# What to do
Every line of the entries that holds the word "will" is to be copied.

Collection entries
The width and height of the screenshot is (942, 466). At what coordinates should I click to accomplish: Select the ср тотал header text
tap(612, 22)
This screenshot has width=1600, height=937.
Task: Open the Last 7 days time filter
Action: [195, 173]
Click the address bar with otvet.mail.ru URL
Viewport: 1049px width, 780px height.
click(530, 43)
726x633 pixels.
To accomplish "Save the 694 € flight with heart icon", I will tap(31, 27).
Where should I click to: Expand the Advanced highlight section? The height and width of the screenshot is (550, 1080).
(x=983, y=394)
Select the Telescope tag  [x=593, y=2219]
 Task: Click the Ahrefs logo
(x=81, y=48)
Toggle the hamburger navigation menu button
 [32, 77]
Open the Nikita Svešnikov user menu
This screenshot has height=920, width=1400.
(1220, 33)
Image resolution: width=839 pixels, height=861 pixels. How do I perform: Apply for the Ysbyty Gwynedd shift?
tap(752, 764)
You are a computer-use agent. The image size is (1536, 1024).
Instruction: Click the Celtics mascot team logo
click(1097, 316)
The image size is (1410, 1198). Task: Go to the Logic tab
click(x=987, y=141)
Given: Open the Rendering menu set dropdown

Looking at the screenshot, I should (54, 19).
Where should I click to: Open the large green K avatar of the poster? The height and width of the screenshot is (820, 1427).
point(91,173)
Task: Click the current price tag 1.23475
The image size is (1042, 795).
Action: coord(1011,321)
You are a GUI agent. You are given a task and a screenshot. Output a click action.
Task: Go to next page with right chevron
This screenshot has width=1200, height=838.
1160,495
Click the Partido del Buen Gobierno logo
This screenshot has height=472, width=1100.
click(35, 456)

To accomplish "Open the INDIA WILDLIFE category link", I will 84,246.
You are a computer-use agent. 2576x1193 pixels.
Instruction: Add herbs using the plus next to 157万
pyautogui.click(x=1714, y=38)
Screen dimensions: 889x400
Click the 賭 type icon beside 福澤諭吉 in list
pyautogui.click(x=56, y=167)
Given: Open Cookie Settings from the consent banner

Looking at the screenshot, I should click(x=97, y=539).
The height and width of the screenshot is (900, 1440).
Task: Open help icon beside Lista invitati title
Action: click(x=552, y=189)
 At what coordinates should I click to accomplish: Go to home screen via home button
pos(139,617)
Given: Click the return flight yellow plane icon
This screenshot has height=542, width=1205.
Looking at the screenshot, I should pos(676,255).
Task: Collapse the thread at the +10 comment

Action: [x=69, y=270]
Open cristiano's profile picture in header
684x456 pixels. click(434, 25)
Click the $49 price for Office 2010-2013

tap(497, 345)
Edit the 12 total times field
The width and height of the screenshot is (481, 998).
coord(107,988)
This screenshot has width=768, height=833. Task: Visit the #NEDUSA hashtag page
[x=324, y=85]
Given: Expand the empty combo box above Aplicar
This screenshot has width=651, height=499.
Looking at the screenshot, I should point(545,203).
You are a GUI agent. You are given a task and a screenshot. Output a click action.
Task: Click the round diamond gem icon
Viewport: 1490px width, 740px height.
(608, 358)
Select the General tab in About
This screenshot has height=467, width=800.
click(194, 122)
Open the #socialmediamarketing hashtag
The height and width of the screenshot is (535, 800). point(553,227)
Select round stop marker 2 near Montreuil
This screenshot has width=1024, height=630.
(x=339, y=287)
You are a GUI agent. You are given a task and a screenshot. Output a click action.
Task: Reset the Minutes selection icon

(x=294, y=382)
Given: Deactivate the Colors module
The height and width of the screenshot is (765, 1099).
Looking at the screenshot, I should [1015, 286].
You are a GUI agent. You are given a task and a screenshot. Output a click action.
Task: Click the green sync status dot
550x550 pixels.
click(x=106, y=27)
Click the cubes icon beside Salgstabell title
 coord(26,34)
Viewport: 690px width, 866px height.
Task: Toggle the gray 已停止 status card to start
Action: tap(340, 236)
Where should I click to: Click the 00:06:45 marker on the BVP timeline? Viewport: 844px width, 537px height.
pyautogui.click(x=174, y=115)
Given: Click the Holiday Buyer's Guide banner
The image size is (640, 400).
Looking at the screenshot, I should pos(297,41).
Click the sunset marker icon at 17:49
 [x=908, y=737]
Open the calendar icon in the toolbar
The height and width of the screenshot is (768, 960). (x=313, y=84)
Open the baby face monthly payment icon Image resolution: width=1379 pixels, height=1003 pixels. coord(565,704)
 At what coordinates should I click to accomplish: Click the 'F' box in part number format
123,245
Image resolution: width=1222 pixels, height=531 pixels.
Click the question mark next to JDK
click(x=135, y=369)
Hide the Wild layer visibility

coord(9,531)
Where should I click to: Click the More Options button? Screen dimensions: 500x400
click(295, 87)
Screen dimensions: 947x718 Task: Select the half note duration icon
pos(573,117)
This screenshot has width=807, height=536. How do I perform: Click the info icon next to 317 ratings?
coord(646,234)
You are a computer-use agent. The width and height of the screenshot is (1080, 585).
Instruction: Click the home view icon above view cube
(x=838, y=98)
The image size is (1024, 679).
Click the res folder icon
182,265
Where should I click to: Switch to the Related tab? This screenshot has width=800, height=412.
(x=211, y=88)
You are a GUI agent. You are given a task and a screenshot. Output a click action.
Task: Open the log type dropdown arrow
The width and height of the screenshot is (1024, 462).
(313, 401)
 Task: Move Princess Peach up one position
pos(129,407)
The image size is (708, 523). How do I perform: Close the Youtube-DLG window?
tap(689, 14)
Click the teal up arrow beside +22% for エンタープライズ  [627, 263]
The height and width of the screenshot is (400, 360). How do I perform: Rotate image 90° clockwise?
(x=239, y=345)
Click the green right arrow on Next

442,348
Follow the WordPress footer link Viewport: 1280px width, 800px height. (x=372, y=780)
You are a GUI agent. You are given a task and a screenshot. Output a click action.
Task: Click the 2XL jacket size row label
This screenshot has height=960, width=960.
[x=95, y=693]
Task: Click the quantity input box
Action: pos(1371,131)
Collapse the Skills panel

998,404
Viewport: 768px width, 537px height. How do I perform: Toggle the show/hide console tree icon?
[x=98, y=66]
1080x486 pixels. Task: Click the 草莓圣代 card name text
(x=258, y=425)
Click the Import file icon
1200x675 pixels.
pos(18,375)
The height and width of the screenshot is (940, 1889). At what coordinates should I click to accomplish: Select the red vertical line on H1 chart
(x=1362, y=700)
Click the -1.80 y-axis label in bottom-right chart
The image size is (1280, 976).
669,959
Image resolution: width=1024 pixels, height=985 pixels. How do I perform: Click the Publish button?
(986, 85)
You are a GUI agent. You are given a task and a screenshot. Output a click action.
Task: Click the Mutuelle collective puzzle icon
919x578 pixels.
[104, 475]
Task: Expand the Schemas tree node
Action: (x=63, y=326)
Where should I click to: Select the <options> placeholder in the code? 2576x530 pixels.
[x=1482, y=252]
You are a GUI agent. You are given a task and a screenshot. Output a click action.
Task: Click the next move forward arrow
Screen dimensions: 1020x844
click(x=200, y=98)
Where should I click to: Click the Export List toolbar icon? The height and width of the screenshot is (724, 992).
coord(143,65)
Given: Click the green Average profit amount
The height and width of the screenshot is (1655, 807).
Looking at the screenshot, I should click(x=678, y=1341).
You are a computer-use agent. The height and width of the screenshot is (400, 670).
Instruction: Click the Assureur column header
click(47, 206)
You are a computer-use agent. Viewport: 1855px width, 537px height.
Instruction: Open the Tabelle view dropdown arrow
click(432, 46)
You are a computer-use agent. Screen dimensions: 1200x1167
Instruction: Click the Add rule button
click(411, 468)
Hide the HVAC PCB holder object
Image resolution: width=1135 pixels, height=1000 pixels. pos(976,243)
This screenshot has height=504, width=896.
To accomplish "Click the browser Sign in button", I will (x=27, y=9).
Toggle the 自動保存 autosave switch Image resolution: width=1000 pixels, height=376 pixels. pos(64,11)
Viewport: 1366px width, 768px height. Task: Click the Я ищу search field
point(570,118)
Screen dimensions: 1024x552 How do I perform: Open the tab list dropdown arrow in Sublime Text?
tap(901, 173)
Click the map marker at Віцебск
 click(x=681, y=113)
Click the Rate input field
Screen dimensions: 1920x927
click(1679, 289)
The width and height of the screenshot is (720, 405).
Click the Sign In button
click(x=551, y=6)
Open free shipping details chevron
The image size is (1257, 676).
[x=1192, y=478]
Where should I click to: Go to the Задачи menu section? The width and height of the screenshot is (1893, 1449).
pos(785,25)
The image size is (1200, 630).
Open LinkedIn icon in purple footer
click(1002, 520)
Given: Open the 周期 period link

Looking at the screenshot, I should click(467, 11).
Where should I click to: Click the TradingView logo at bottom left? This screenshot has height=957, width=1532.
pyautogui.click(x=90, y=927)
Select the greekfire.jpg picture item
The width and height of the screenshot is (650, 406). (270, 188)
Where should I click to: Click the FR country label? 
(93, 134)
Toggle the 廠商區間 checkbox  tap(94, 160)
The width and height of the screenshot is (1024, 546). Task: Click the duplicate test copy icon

# Completed exercise
To accomplish "Save the 694 € flight with heart icon", I will tap(31, 27).
To accomplish "Open the INDIA WILDLIFE category link", I will 84,246.
To accomplish "Click the browser Sign in button", I will (x=27, y=9).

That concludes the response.